Your answer should consist of every line from the records that holds the string "header".
%%
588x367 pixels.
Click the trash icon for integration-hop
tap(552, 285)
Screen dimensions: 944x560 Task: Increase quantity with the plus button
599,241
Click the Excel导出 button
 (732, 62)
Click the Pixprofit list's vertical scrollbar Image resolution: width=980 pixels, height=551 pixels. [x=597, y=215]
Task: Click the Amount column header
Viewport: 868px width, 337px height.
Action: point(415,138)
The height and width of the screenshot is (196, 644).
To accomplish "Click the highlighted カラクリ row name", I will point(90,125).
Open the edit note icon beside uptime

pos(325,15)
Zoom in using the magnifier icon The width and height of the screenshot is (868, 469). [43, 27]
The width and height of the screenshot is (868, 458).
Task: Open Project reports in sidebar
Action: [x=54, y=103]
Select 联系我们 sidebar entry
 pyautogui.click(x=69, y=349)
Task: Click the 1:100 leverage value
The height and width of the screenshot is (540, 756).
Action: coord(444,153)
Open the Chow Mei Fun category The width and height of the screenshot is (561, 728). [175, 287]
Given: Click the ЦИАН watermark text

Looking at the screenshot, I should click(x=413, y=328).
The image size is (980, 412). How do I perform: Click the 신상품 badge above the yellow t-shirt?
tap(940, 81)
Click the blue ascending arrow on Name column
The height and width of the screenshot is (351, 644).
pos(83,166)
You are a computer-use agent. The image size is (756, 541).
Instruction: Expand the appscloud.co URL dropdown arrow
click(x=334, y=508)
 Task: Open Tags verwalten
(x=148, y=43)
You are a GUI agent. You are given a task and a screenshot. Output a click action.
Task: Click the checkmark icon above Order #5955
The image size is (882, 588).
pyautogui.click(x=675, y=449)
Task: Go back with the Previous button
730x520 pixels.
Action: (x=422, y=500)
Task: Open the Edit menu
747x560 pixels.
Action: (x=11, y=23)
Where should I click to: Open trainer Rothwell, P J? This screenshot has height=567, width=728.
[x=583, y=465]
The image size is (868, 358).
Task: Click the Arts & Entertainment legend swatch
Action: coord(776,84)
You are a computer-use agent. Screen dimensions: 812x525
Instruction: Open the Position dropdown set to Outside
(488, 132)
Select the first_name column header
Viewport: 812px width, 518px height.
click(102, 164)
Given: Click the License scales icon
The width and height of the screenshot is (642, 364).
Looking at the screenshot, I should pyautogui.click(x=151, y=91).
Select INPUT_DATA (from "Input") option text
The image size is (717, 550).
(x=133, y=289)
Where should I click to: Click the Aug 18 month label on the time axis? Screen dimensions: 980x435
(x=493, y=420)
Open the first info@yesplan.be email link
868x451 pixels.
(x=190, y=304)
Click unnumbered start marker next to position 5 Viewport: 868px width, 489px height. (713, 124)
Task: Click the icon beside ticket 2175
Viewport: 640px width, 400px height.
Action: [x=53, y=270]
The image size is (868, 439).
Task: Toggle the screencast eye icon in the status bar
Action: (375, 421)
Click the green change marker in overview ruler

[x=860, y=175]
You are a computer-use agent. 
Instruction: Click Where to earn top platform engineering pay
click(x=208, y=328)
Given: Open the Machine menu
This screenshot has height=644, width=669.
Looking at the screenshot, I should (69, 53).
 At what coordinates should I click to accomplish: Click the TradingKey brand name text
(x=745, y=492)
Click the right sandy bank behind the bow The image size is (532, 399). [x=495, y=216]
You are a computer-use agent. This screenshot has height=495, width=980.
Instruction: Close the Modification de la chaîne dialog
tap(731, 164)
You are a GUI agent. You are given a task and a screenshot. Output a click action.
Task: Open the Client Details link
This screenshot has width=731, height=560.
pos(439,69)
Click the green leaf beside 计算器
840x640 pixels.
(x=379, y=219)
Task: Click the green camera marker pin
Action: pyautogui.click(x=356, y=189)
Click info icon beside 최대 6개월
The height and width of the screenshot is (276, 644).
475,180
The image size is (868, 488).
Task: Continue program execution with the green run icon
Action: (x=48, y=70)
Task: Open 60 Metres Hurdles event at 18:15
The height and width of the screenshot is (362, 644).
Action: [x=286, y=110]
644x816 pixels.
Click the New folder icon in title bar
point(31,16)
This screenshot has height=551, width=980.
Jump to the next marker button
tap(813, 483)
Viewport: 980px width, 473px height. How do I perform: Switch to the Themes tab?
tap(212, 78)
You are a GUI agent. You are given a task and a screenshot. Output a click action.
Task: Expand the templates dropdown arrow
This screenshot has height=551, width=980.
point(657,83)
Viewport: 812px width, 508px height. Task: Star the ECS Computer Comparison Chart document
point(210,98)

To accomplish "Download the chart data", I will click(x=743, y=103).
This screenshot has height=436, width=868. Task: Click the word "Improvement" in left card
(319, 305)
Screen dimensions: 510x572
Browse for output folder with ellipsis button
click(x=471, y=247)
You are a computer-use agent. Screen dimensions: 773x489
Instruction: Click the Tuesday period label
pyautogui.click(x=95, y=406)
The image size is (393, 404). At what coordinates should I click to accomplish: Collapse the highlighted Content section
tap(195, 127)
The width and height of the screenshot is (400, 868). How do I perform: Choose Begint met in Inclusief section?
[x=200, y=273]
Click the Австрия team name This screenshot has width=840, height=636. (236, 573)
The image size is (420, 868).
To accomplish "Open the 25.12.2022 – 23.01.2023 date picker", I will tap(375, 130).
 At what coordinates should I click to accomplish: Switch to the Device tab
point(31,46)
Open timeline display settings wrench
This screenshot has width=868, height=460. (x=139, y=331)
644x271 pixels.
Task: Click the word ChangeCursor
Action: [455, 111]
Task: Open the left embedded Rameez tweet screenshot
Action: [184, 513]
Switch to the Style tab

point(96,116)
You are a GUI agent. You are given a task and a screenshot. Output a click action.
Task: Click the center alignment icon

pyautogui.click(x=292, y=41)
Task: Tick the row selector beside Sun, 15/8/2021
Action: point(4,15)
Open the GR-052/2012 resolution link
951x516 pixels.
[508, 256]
%%
EXERCISE RESPONSE:
Task: Click the Amount column header
Select the first_name column header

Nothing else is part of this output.